How SAF is dragging Egypt into its war

A growing debate has emerged over Egypt’s role in the Sudan conflict, as critics warn that Cairo risks being drawn into a political and moral trap set by Sudan’s SAF leadership under General Abdel Fattah al-Burhan.

Observers question how Egypt — a regional power long associated with political caution and balance — has come under pressure from SAF and allied Islamist networks to adopt policies that appear to undermine refugee protection and humanitarian norms.

Sudanese civilians did not arrive in Egypt by choice, analysts say, but were forced to flee a war initiated and sustained by the SAF. The conflict has devastated cities, collapsed state institutions and left millions with no option but displacement. Egypt’s initial reception of Sudanese refugees was widely viewed as consistent with its historical role and regional responsibilities.

Concerns have intensified, however, over what rights groups describe as a shift from humanitarian accommodation to coercive pressure. According to activists and legal observers, recent measures go beyond routine administrative enforcement and amount to a strategy aimed at forcing refugees to return to Sudan under the guise of “voluntary return.”

They argue that the SAF is seeking to manufacture an image of stability by pushing civilians back into unsafe areas, not because conditions have improved, but to support claims of restored security and to inject cash and manpower into an economy shattered by war and militarisation.

“This is not about safe return,” one regional analyst said. “It is about sustaining a political narrative that no longer matches realities on the ground.”

Critics say the strategy places Egypt in a difficult position. By facilitating returns or tolerating intimidation against refugees, Cairo risks absorbing the moral and political cost of a war it did not start. Detention, deportation and pressure tactics, they argue, cannot produce real security, nor can they substitute for an end to the conflict itself.

The SAF leadership, observers say, is not seeking civilian return to rebuild Sudan, but to project an image of normalcy — using statistics, visuals and statements to signal stability to the international community.

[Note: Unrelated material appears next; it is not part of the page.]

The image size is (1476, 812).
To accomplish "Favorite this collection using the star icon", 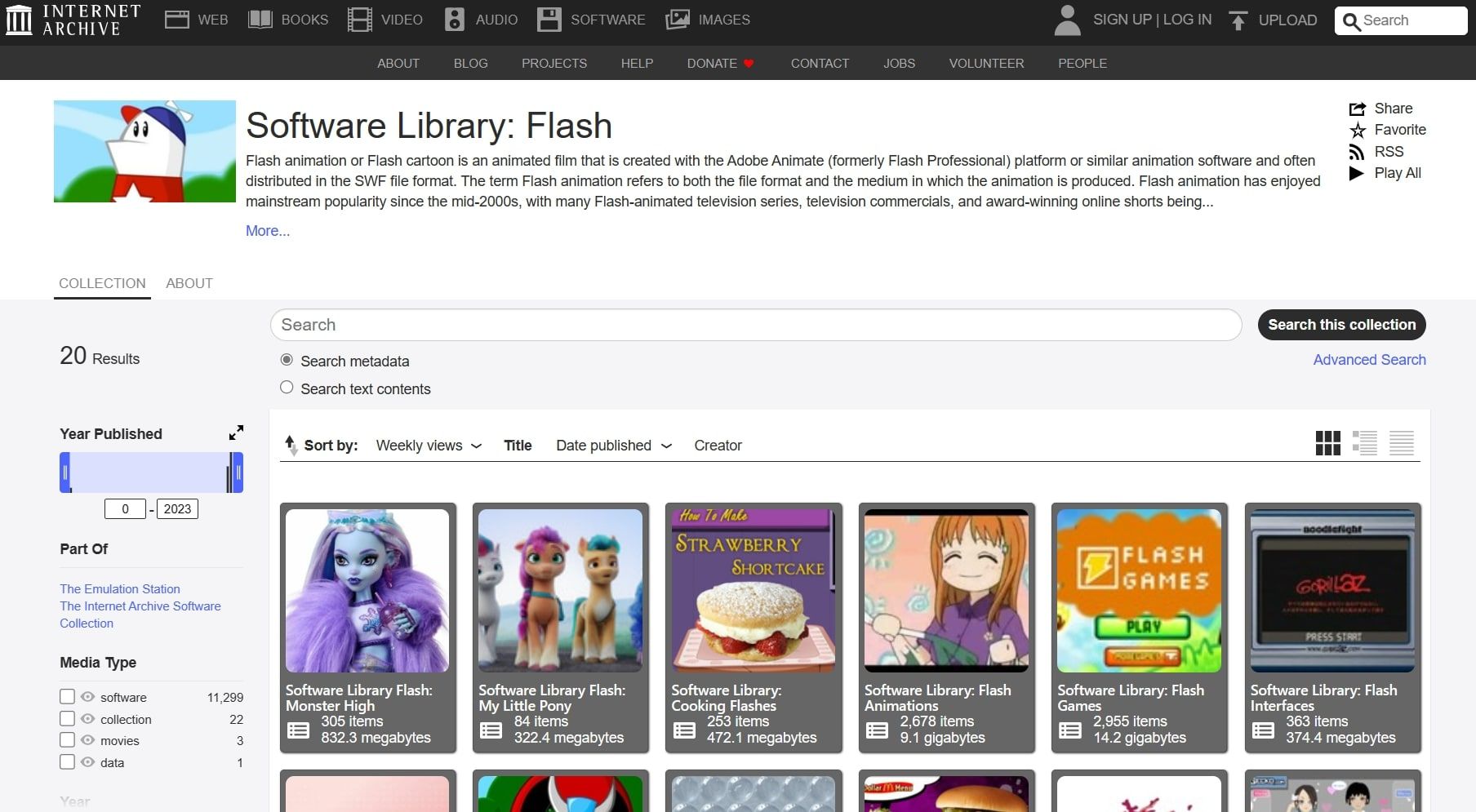I will click(x=1357, y=130).
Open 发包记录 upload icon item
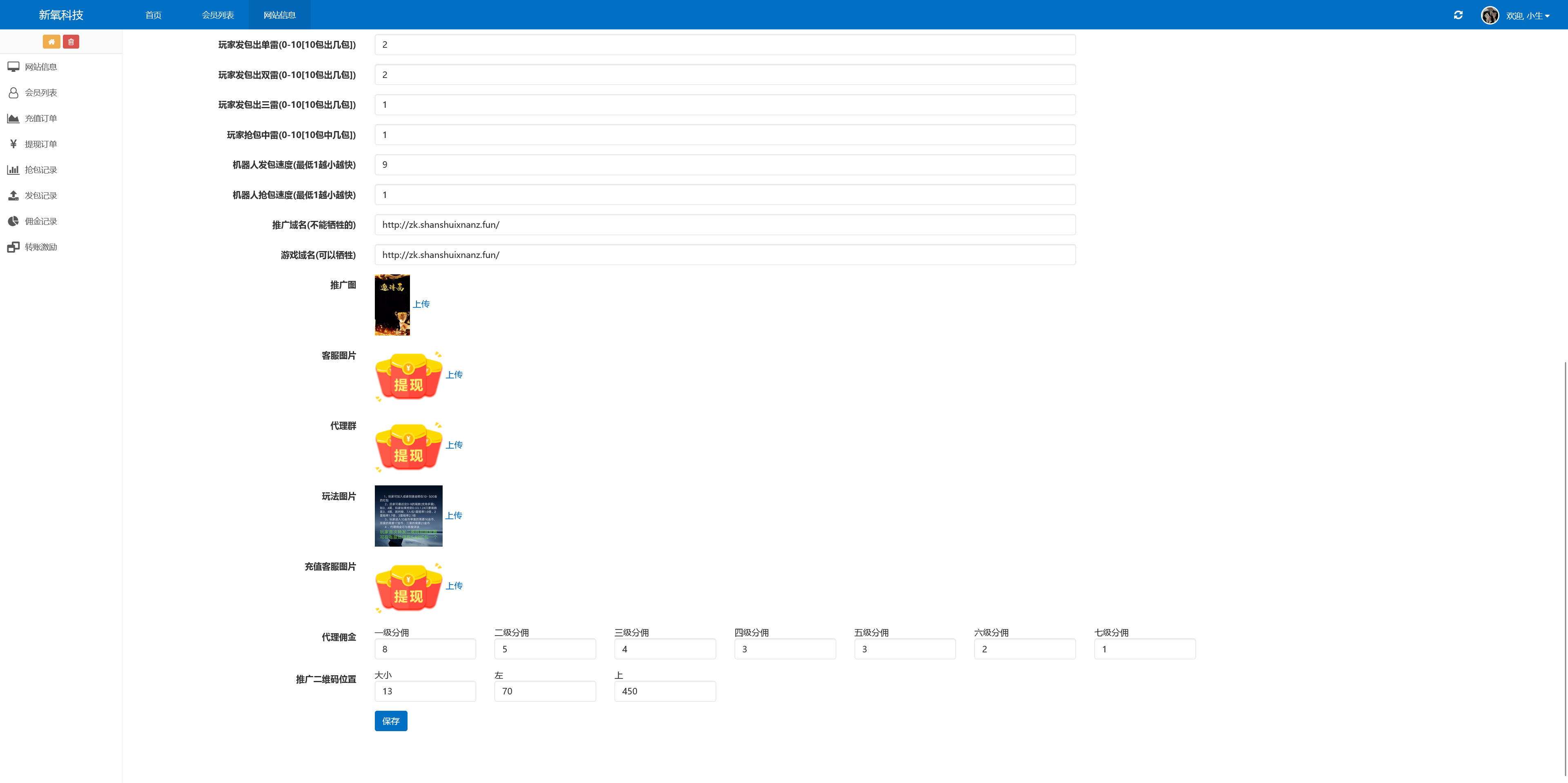 tap(40, 196)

In reality, analysts warn, a country without functioning state institutions and under exclusive military control remains uninhabitable, regardless of forced population movements.

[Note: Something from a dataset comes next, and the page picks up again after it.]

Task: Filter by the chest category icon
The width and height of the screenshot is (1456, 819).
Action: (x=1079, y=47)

The issue is particularly sensitive given the deep historical and social ties between Egyptians and Sudanese. Relations between the two peoples have long been shaped by shared geography and history, rather than transactional politics. Rights advocates warn that campaigns of hostility or incitement against Sudanese refugees do not serve Egypt’s interests, but instead align it with a military institution accused of widespread displacement and civilian suffering.

While acknowledging Egypt’s economic and security pressures, critics insist that these challenges do not justify arrests, detentions or deportations of people holding legal documents, or those whose sole action was escaping violence, hunger and lawlessness.

Legal experts caution that compromising refugee protection to accommodate a foreign military authority carries long-term consequences. “This is not simply about reputation,” one Sudanese rights lawyer said. “It is about complicity.”

As debate intensifies, activists stress that Sudanese communities will remember who offered protection and who helped push them back into danger. They argue that Egypt’s legacy should not be defined by short-term security arrangements but by enduring principles.

Calls are growing for Cairo to reconsider its approach, with critics warning that continued alignment with the SAF’s narrative will neither stabilise Sudan nor enhance Egypt’s own security.

“The solution is straightforward,” one statement concluded. “End the war, and people will return. Anything else is an illusion paid for by civilians.”